Republicans have long wanted to do away with the estate tax—they’ve successfully branded it as a “death tax” and perpetuated the myth that it threatens small family farms and mom-and-pop businesses. Today, thanks to their tireless efforts to narrow its reach, the government only touches the property of dead multi-millionaires; the first $5 million of an estate’s assets are exempt from the tax. Under the GOP’s new bill, that limit would rise to $10 million, indexed to inflation. Then the tax would disappear entirely in 2024. After that, Ivanka Trump won’t have to worry about paying the government when she inherits her father’s empire.
Killing the estate tax is an egregious move on its own.
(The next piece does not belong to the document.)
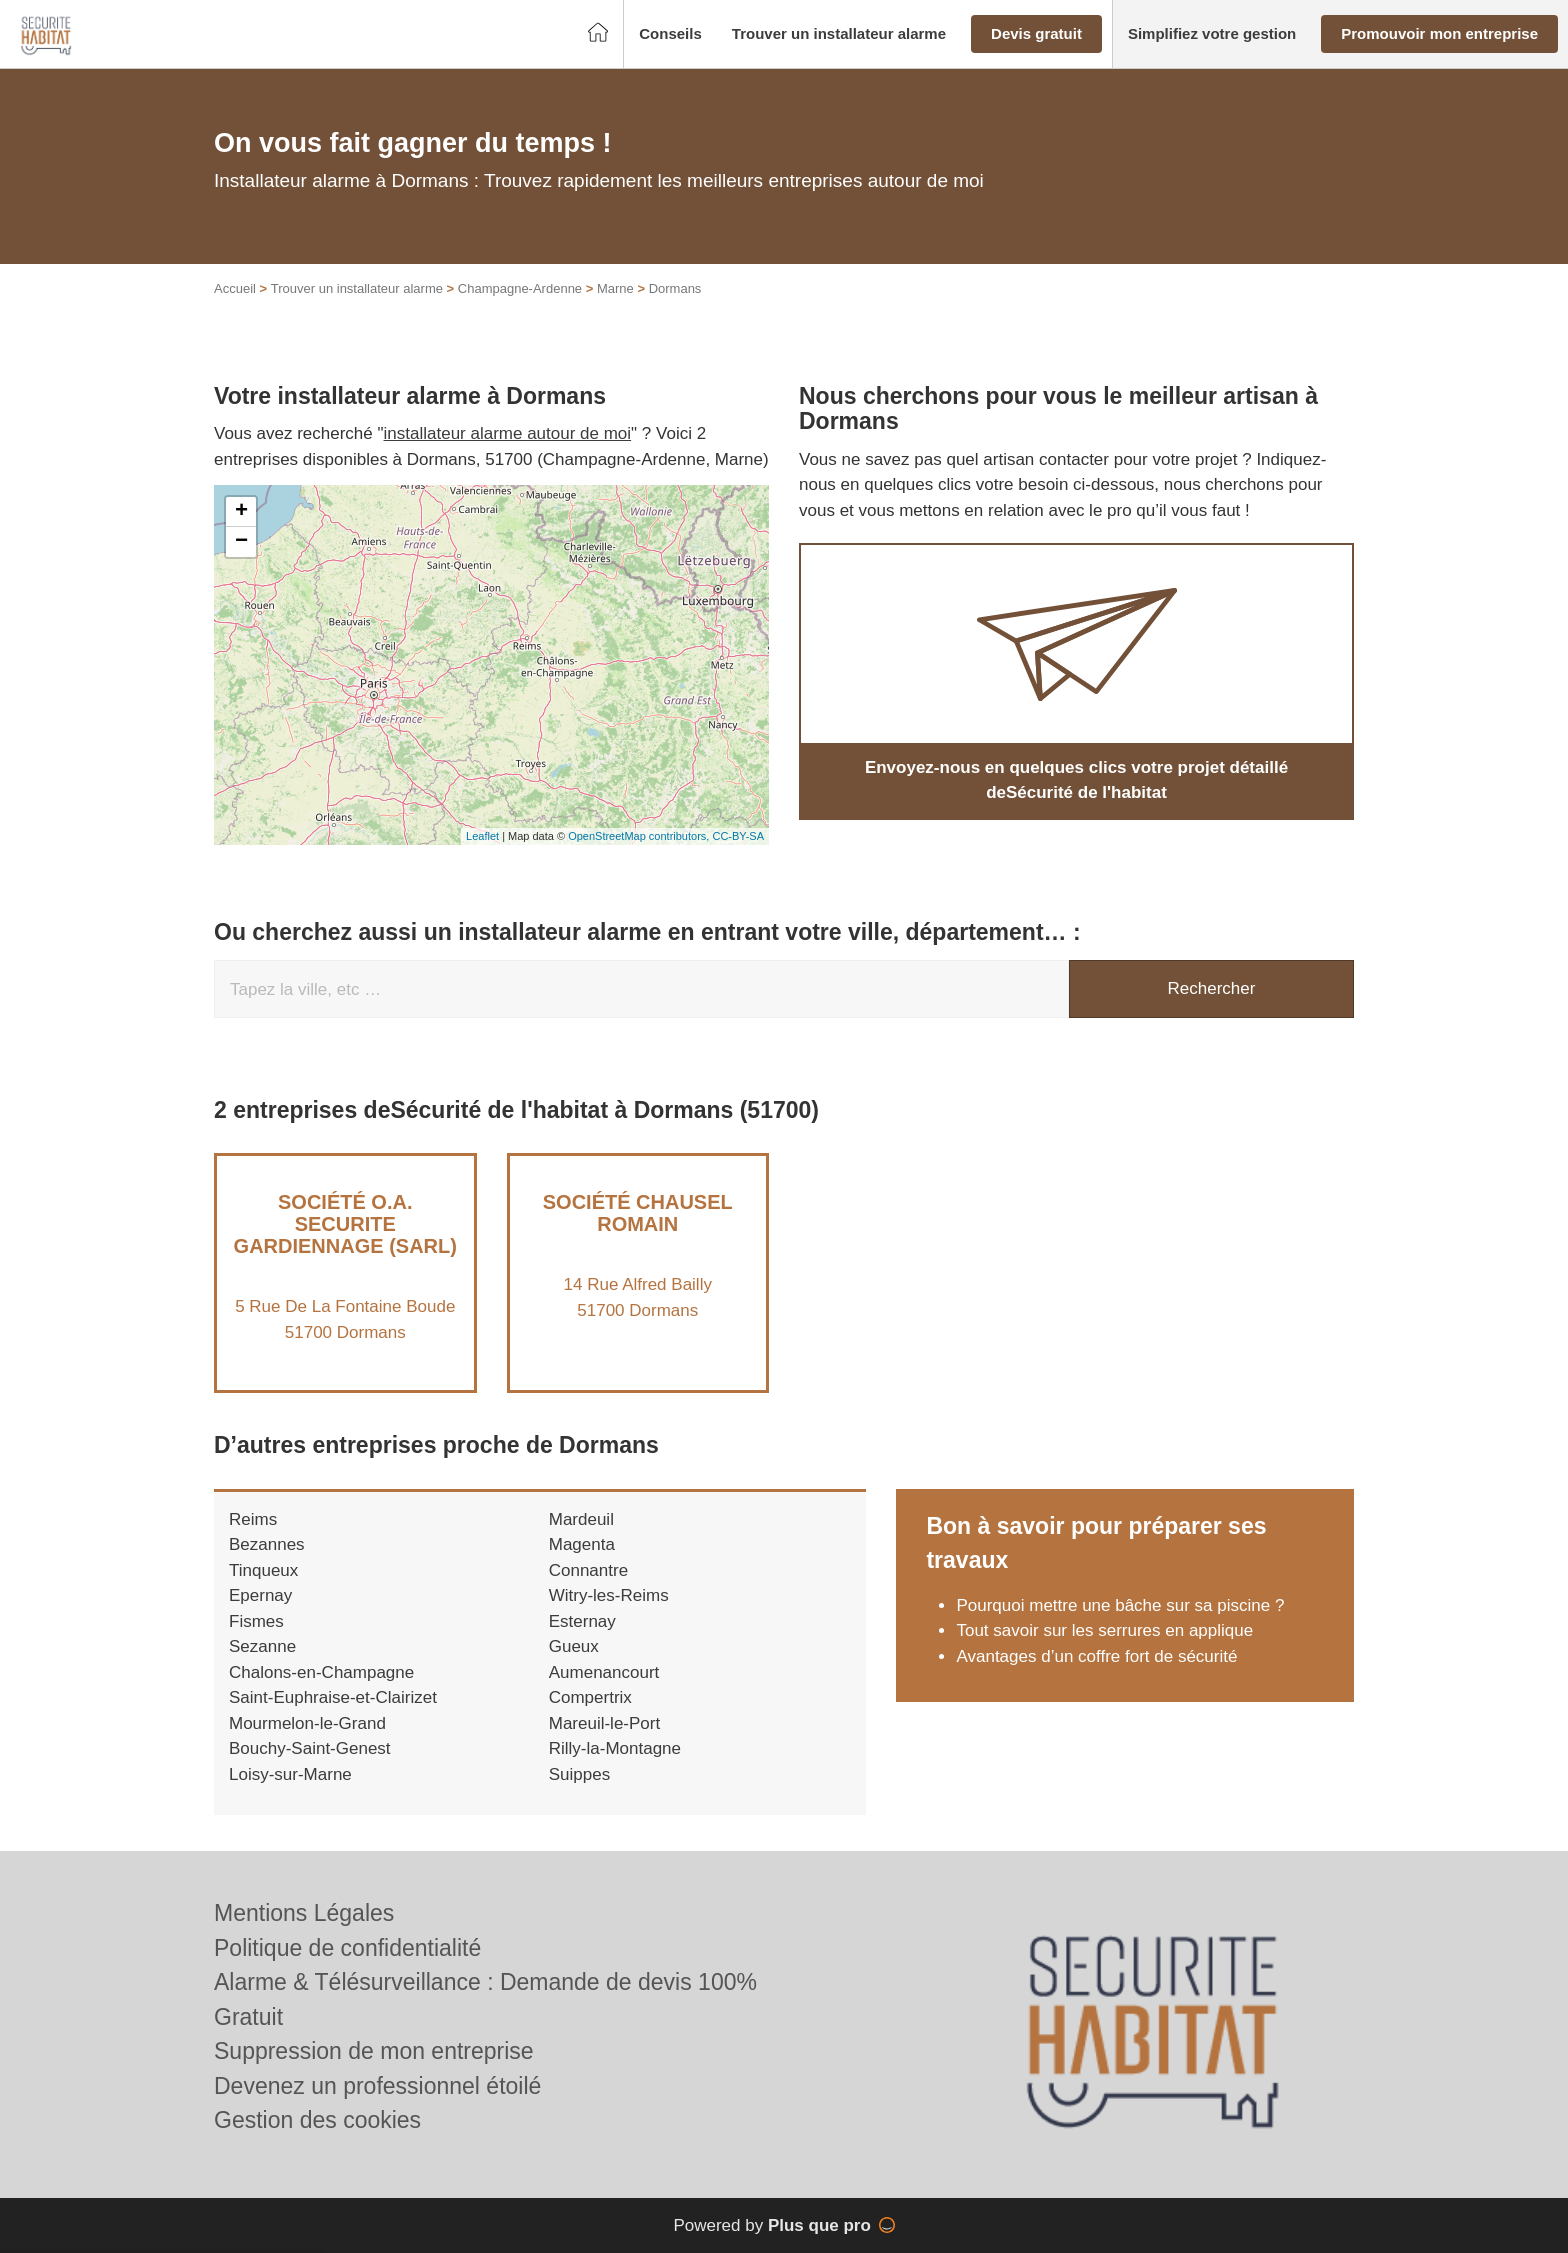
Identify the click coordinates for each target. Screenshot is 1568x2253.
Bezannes (267, 1544)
There is little to no economic rationale for it—some economists have argued the tax discourages savings by the wealthy on the margins and could hurt investment, but that’s not really much of a public policy concern when the capital markets are flooded with money. Meanwhile, nixing the tax will allow wealth to concentrate in the hands of the richest families while discouraging charitable bequests. It’s a win for the top 0.1 percent, at the expense of philanthropy and the federal budget.
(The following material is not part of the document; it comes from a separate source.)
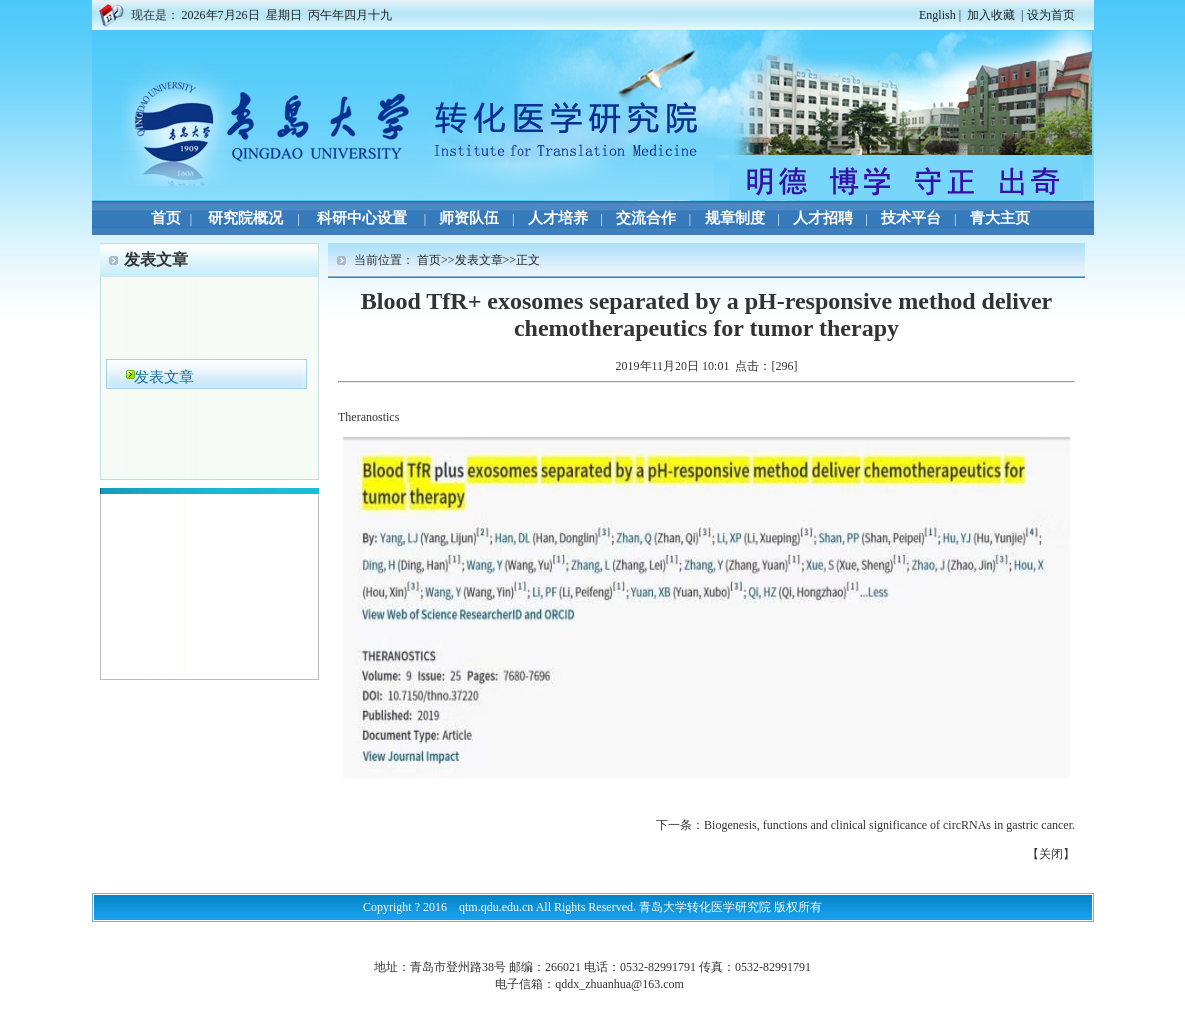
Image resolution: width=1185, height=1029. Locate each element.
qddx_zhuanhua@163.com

But when you drill down to the specifics of the GOP’s plan, it looks even worse. While they do away with the estate tax, Republicans would leave in place the rules that currently spare heirs from paying capital gains taxes when they sell off the assets they inherit. Essentially, they’re turning death into a supercharged tax avoidance strategy for country’s most loaded families.
The issue here is a tax rule known as “stepped-up basis.” Let’s say your kindly aunt Karen bought some Apple stock in 1990 for a buck a share, then miraculously held onto it for a few decades. If she sold the stock last week, at $169 a share, she’d owe taxes on a $168 profit. But let’s say Karen passed away and left you the stock. You could sell it for $169, and pay no taxes. If you sold it for $171, you’d pay taxes on just a $2 profit. You aren’t held responsible for the capital gains taxes aunt Karen would have owed.
This system is somewhat tolerable today, since the estate tax captures a portion of the profits on appreciated assets. But with the estate tax gone, billionaires will be able to hold onto their stocks and bonds until they meet their maker, then pass them on entirely tax free to kids and grandkids.
This is how you build an aristocracy, one tax bill at a time.